I don't remeber the criteria for the third but here's the story anyway!
The six lane highway towered over the busy California city. The palm trees swayed in the light
breeze, and the calm blue sea washed up onto the gentle sloping sandy beaches. On the horizon, thick smog blocked out the clear blue sky, but the suns rays still forced their way through and made the leather seats in my car hot and sticky.
I sped down the highway without a care in the world. My music was turned up to the highest
volume, and I coudn’t hear a thing. I could see my car bonnet gleaming as the hot California sun
reflected off it, making me squint as I struggled to see the cars infront of me. Hanging from my rear-view mirror was a bracelet of small colourful rosary beads that my girlfriend had given me. I cut across three lanes to make a swift andstylish exit from the highway, and within seconds I
reached the town. I slowed only a fraction, so that I could show off my sleek new sports car.
Up ahead of me I could see the traffic lights turning from green to red, so I slammed my foot
down on the accelerator and laughed as the engine came to life beneath me. An old hunchbacked
woman gingerly stepped out into the road infront of me without looking. Fear washed over me and froze my brain. Pure panic seared through my veins and instinction took over my limbs.
I slammed on my brakes, hoping to the high heavens that the brakes would work aswell as the
engine. My fist punched the horn and the woman finally looked up. Still the car skidded in an
uncontrolled frenzy, and I had lost all of the power. My left hand reached up and clung onto the roasry beads. The car opposite on the other side of the road was helpless to my stupidity, and I crashed into its side, imbedding the bonnet of my beautiful car into its side.
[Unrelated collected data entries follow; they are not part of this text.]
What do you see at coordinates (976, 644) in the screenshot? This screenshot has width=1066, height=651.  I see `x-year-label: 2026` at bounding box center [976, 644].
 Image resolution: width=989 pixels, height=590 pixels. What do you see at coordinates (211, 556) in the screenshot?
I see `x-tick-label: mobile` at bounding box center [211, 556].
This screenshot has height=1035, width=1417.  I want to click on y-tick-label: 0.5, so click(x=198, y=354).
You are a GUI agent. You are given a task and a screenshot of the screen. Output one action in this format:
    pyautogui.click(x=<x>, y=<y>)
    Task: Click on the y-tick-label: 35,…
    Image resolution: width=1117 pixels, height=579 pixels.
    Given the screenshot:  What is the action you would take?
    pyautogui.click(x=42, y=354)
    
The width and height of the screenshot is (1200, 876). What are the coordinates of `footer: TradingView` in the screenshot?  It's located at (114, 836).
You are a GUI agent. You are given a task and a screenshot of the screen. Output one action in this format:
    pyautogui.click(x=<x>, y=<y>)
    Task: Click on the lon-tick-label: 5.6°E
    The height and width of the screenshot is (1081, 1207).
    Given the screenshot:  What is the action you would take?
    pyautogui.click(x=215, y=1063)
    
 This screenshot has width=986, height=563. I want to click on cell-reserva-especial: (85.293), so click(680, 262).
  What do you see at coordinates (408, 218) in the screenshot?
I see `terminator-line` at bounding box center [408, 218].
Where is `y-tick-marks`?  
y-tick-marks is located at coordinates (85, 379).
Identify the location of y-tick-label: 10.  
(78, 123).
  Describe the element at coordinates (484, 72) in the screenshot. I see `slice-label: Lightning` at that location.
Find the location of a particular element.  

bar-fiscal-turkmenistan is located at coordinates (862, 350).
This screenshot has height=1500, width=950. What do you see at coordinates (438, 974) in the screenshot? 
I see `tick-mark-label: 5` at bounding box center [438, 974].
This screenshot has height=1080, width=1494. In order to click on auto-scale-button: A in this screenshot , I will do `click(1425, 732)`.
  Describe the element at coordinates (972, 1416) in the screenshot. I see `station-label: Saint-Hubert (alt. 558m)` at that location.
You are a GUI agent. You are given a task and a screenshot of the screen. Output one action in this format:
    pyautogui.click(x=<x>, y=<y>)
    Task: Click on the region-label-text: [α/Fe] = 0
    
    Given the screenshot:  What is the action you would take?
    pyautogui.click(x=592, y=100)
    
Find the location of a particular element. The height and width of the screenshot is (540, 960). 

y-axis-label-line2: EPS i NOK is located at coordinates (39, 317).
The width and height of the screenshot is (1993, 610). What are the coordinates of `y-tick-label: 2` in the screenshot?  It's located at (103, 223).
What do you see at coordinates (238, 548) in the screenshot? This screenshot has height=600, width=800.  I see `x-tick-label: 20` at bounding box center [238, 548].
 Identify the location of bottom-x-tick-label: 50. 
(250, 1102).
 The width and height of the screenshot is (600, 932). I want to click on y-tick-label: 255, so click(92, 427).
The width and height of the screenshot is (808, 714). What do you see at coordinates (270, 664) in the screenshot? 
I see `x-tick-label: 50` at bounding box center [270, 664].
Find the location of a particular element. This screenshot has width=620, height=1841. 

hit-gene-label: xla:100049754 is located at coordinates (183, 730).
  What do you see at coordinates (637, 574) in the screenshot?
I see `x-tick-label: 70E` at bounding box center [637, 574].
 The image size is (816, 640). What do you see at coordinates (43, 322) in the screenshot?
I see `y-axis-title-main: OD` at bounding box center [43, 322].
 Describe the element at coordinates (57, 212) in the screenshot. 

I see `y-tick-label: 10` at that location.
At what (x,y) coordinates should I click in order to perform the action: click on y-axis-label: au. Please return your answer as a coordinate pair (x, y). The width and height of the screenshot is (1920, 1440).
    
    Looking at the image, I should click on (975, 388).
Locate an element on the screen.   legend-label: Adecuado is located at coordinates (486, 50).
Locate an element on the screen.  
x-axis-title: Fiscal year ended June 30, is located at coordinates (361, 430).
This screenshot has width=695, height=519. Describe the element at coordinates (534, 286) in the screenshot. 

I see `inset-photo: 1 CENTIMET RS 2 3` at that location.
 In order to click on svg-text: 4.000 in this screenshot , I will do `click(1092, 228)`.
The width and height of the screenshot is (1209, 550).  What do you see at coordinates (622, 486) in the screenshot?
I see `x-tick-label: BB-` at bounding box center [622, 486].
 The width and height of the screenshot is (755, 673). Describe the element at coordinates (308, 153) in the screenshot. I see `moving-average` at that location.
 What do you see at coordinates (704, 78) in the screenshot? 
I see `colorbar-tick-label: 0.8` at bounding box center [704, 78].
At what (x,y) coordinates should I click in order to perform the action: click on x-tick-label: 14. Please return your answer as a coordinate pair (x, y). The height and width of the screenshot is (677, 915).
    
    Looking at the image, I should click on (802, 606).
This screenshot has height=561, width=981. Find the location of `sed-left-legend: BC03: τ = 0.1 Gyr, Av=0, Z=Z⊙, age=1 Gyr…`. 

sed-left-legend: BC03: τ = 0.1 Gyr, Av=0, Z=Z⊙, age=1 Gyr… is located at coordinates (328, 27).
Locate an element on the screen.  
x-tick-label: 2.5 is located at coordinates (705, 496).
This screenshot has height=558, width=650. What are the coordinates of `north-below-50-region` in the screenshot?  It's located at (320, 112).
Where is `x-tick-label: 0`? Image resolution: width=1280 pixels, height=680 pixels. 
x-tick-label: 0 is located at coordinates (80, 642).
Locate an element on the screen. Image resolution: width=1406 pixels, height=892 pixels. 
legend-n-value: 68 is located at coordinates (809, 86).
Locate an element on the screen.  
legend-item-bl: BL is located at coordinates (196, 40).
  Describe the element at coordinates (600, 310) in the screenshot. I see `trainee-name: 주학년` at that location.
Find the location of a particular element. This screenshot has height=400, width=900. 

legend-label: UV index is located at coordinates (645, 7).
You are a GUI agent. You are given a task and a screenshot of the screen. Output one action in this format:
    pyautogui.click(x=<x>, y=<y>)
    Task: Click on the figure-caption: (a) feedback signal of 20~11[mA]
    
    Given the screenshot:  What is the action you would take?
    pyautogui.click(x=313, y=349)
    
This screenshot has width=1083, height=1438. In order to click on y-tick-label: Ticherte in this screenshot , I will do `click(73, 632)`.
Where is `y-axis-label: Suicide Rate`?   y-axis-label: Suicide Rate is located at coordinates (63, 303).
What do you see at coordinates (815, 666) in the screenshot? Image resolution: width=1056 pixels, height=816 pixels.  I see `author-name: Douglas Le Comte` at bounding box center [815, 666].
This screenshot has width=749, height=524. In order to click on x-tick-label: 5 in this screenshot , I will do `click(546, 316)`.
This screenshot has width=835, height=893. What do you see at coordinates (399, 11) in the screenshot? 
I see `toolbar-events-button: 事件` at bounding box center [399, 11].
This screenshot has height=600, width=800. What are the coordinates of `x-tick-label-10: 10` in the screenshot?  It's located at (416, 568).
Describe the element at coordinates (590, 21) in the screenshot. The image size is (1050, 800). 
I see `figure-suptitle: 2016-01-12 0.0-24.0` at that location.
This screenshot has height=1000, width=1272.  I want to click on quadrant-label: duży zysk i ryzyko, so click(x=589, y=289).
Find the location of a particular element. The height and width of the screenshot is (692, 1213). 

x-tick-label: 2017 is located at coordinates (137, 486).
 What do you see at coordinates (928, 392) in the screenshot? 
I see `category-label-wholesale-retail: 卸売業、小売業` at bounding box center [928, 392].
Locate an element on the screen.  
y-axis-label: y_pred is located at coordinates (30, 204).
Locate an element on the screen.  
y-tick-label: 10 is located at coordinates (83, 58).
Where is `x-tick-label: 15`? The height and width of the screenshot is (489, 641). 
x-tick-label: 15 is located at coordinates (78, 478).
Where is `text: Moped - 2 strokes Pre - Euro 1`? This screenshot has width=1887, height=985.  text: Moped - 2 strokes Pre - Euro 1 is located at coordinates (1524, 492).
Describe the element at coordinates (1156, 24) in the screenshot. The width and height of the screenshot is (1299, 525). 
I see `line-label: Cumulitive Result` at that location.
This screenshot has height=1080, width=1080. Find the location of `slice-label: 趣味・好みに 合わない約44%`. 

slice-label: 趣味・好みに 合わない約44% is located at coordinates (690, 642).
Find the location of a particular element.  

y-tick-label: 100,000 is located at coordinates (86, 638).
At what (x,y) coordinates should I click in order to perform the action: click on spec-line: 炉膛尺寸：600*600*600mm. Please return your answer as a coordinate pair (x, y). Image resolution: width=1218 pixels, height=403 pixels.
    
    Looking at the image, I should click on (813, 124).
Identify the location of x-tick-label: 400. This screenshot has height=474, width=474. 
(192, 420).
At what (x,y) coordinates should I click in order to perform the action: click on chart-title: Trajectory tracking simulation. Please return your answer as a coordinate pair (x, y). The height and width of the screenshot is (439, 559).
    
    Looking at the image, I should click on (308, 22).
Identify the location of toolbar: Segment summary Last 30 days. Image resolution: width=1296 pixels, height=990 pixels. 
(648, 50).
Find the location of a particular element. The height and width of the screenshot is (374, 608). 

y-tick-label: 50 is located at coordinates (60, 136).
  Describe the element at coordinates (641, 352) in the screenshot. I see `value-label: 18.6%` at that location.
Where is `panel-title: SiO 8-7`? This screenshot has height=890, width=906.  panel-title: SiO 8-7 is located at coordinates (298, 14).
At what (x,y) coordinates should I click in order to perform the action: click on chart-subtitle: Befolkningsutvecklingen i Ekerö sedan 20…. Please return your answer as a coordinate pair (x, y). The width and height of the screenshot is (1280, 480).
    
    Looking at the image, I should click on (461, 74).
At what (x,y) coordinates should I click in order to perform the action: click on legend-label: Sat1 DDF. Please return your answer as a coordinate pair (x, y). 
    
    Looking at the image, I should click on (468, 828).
I sat stunned in the driver’s seat, unable to move. Burning pain ran through my right leg, and
my ears were ringing. Outside I could faintly hear the high pitched screaming and through the thick black smoke that was billowing out of the front of my car I could see the little old lady, standing on the walkway surrounded by people, staring disbelievingly at the horrific lump of metal that used to be my car. The other driver slowly got out of his car and started to shout at the top of his lungs when he saw the mess I had made. Then everything went hazy, and all I could hear was the blissful silence.
An hour later I was woken by a distant beeping noise. I was in a comfy hospital bed, with
thousands of pillows keeping me upright and comfortable. A policeman stood at the end of my bed, his hands on his hips and shaking his head. I sighed and closed my eyes, but all I could see were the colourful rosary beads that I had originally throught would keep me from harm.